The lawsuit, filed by Malcolm X’s daughter Ilyasah Shabazz and other family members, alleges that law enforcement agencies withheld evidence that they knew about the plot to kill him but did nothing to stop it.

“We believe they all conspired to assassinate Malcolm X, one of the greatest thought leaders of the 20th century,” Ben Crump, a civil rights attorney representing the family, told a news conference.

The wrongful-death lawsuit was announced at a memorial center at the site in New York where Malcolm X was killed. It seeks to answer questions about the assassination and describe an accurate history of events, Crump said. It is also intended to bring compensation to the family.

A spokesman for the New York Police Department was not immediately available for comment, but the department previously told Reuters it would not comment on the litigation when it was announced last year.

The FBI and CIA did not immediately respond to requests for comment.

Malcolm X rose to prominence as the national spokesman for the Nation of Islam, an African-American Muslim group that advocated black separatism.

After more than a decade with the group, he publicly broke with it in 1964. He moderated some of his earlier views on racial separation, angering some members of the Nation of Islam and prompting death threats.
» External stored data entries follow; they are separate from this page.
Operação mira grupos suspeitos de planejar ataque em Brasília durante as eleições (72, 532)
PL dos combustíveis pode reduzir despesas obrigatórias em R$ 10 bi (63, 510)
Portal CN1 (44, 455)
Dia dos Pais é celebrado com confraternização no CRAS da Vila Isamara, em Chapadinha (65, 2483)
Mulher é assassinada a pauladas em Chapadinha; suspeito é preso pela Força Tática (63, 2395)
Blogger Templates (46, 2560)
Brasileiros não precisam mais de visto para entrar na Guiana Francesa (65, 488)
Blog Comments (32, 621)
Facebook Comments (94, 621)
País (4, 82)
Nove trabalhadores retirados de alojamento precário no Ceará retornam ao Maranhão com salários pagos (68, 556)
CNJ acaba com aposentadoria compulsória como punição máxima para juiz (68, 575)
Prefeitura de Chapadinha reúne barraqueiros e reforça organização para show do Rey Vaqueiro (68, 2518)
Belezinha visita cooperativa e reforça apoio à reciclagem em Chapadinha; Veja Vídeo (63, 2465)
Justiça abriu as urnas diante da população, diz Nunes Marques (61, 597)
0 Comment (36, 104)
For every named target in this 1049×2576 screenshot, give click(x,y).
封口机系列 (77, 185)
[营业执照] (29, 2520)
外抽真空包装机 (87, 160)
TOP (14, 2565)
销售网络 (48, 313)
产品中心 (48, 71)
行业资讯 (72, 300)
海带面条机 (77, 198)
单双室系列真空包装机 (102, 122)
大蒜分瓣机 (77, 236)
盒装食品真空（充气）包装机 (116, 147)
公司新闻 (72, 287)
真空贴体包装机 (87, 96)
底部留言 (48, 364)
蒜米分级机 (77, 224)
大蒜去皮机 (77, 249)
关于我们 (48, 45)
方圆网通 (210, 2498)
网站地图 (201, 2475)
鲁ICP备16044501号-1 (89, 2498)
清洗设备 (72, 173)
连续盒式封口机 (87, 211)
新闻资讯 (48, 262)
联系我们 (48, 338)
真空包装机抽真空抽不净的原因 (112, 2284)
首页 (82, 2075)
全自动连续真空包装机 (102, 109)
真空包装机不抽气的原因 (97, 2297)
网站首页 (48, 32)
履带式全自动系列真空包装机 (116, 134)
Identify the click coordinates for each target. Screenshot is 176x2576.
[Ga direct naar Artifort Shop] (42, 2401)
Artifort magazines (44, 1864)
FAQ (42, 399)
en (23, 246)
Talmadge Hayer, then a member of the Nation of Islam, testified in court that he was one of the three killers. But speculation that the government knew about the assassination plot and allowed it to happen has persisted for decades.

Shabazz was just two years old on February 21, 1965, when her father was murdered as he prepared to speak at the Audubon Ballroom in New York. She was present with her mother and siblings when the assassination took place.